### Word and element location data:
□ □ □ □ □
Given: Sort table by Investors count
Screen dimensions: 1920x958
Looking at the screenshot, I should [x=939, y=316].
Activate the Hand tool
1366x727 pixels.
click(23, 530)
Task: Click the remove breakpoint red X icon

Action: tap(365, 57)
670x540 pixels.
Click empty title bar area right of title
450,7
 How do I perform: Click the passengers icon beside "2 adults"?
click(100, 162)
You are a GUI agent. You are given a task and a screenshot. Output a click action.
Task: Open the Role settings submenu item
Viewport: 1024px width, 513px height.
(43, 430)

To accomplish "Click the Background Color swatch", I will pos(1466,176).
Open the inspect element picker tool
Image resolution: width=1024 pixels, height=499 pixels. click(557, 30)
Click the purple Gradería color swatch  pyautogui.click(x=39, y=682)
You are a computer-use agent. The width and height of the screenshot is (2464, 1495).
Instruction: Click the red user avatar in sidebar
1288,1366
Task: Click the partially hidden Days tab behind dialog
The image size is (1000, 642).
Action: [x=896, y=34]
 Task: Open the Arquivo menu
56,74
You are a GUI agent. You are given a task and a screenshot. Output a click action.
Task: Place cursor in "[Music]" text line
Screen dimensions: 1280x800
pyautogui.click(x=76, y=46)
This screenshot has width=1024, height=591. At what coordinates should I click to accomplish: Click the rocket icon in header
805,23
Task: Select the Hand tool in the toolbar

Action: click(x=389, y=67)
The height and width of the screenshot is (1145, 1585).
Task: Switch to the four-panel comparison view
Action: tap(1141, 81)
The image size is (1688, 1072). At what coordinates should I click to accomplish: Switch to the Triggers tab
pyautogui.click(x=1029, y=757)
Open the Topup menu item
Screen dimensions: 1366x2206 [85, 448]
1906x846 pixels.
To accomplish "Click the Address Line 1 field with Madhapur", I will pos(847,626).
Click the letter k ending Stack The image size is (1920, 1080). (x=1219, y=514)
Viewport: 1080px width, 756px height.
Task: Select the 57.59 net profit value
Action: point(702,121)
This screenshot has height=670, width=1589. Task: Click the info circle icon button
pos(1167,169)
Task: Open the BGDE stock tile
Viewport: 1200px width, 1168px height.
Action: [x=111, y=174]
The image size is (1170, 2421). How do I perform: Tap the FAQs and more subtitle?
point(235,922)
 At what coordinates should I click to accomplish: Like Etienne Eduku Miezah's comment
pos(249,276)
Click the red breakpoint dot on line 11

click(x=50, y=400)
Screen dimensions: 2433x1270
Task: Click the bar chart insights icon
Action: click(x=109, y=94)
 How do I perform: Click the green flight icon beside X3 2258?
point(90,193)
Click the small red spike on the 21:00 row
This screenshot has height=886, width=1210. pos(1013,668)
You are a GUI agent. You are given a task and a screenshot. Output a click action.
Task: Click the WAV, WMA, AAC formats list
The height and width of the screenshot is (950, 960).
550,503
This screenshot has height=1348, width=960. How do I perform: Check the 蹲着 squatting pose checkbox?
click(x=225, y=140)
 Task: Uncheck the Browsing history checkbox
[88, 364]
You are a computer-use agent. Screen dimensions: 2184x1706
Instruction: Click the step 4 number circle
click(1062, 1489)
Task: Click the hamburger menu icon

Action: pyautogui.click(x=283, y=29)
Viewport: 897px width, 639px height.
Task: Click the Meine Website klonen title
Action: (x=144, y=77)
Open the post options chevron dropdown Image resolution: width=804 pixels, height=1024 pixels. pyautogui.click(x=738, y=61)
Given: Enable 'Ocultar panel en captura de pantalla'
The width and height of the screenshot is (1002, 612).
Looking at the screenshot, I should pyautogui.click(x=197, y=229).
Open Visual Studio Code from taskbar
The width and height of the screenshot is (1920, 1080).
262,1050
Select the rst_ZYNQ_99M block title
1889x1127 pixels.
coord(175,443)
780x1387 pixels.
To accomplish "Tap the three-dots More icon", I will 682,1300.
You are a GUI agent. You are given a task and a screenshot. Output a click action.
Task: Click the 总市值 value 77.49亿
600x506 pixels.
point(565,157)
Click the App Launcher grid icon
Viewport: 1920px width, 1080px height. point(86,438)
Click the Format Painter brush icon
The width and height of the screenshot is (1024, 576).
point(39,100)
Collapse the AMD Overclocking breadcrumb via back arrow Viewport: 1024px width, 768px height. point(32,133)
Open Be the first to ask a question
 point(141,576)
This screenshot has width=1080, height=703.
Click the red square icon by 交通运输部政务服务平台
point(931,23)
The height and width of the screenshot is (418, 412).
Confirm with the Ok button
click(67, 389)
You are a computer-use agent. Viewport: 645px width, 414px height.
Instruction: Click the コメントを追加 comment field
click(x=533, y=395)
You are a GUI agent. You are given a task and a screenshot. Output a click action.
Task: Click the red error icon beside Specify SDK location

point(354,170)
□ □ □ □ □
### Task instructions:
Pull out the items verbatim, starting at the line containing "You are a computer-use agent. Viewport: 645px" and ending with the last line of the items.

### Expected output:
You are a computer-use agent. Viewport: 645px width, 414px height.
Instruction: Click the コメントを追加 comment field
click(x=533, y=395)
You are a GUI agent. You are given a task and a screenshot. Output a click action.
Task: Click the red error icon beside Specify SDK location

point(354,170)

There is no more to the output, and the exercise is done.